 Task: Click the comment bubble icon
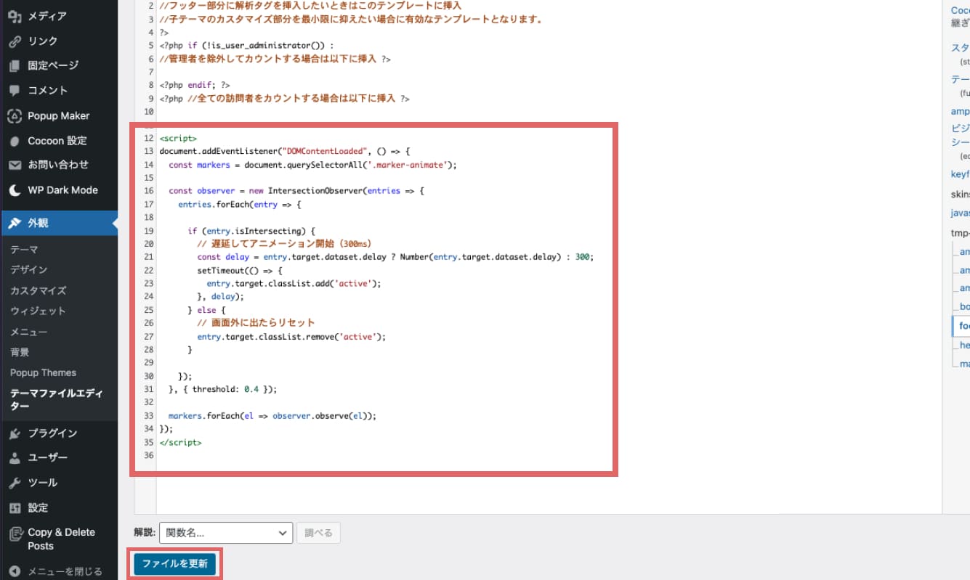click(x=15, y=91)
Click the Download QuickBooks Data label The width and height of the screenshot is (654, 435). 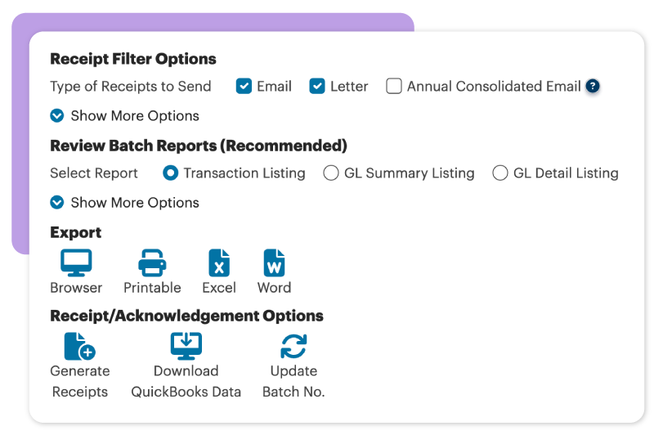pos(186,381)
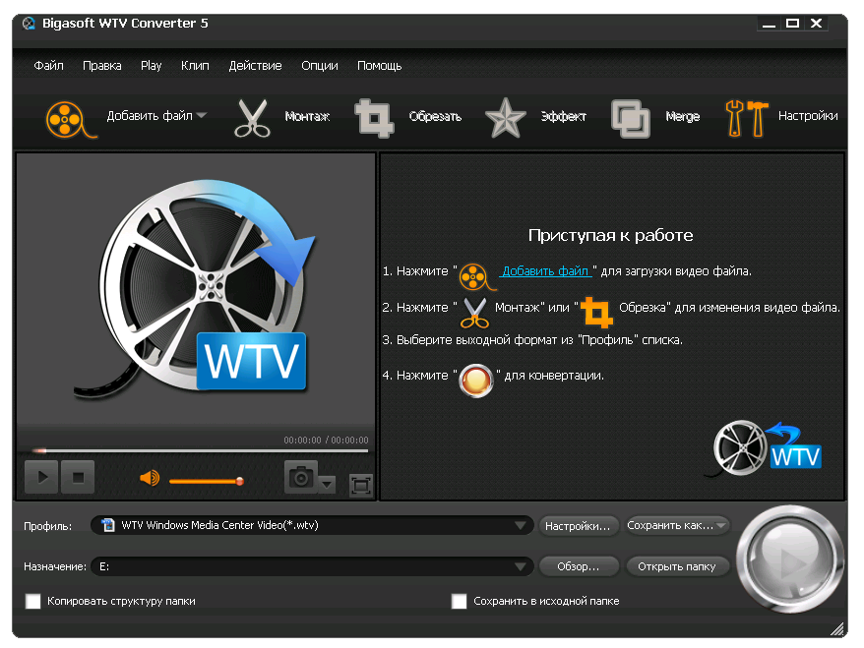Viewport: 864px width, 648px height.
Task: Open the Эффект effects tool
Action: [x=505, y=116]
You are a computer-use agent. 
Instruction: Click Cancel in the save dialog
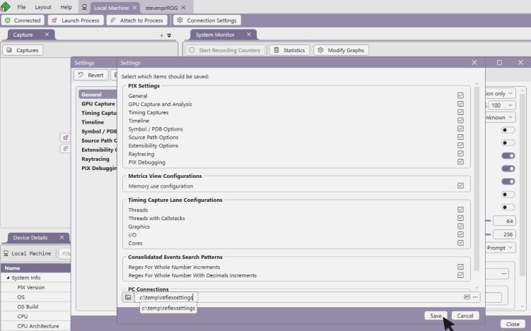464,315
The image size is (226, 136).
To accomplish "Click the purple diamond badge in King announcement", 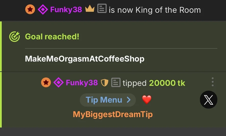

[The task]
Put the items from the line containing "The image size is (226, 136)." through the end of the items into a Markdown table with the columns Row and Line, skipping blank lines. Leave the pictures out of your answer.

[Answer]
| Row | Line |
|---|---|
| 1 | The image size is (226, 136). |
| 2 | To accomplish "Click the purple diamond badge in King announcement",  |